Read through the data and count the lines that contain the string "from"; give only the result.

__Collected data__:
··········
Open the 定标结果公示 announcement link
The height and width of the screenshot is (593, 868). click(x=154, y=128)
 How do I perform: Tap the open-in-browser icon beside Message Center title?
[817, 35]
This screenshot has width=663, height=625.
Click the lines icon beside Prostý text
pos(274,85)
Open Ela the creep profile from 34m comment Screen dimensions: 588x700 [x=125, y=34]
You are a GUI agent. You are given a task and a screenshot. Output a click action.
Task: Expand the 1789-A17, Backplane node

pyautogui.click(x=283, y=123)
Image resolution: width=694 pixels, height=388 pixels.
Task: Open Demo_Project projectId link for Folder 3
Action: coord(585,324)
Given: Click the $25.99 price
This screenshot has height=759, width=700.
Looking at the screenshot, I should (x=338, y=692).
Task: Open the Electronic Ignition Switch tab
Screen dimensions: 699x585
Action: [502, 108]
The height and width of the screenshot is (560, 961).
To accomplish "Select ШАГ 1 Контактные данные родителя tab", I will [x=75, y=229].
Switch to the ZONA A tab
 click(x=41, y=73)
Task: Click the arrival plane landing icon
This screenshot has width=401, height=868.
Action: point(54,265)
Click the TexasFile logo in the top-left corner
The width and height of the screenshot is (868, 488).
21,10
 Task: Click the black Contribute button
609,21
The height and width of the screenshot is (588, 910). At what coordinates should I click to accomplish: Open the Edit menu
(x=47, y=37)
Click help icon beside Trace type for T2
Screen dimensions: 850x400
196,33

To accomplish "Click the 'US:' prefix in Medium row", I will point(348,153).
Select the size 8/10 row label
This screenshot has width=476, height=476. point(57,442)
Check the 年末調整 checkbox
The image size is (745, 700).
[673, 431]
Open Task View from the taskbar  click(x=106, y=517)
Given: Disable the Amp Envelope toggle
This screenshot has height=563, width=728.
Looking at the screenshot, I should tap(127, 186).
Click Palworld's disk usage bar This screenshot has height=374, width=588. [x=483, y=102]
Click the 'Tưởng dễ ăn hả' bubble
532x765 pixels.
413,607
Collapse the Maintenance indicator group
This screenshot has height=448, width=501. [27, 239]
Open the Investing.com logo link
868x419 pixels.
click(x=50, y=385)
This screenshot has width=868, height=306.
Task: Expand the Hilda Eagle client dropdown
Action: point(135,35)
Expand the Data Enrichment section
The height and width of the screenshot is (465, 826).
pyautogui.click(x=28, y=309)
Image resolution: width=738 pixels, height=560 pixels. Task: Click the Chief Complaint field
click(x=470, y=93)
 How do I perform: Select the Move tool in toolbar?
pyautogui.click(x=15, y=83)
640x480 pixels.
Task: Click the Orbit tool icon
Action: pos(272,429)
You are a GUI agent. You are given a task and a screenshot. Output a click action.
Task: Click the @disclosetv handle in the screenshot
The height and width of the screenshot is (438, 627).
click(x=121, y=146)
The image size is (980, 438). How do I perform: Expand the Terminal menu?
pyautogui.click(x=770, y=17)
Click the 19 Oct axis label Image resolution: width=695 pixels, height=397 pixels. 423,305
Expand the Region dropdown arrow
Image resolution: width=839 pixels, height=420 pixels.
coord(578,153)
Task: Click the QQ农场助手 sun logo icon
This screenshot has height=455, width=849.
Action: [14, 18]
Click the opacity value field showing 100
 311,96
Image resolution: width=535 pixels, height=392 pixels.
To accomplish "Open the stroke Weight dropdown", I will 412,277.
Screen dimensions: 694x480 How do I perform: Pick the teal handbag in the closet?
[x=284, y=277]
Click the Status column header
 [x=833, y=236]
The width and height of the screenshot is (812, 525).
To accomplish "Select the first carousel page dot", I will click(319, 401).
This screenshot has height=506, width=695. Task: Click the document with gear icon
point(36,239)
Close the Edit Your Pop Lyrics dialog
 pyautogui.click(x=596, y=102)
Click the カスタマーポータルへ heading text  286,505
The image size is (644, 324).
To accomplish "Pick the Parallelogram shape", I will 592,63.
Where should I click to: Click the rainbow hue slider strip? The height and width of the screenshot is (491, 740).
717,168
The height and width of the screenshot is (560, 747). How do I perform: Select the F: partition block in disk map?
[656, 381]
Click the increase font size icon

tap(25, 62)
··········
__SOLUTION TO THIS EXERCISE__:
2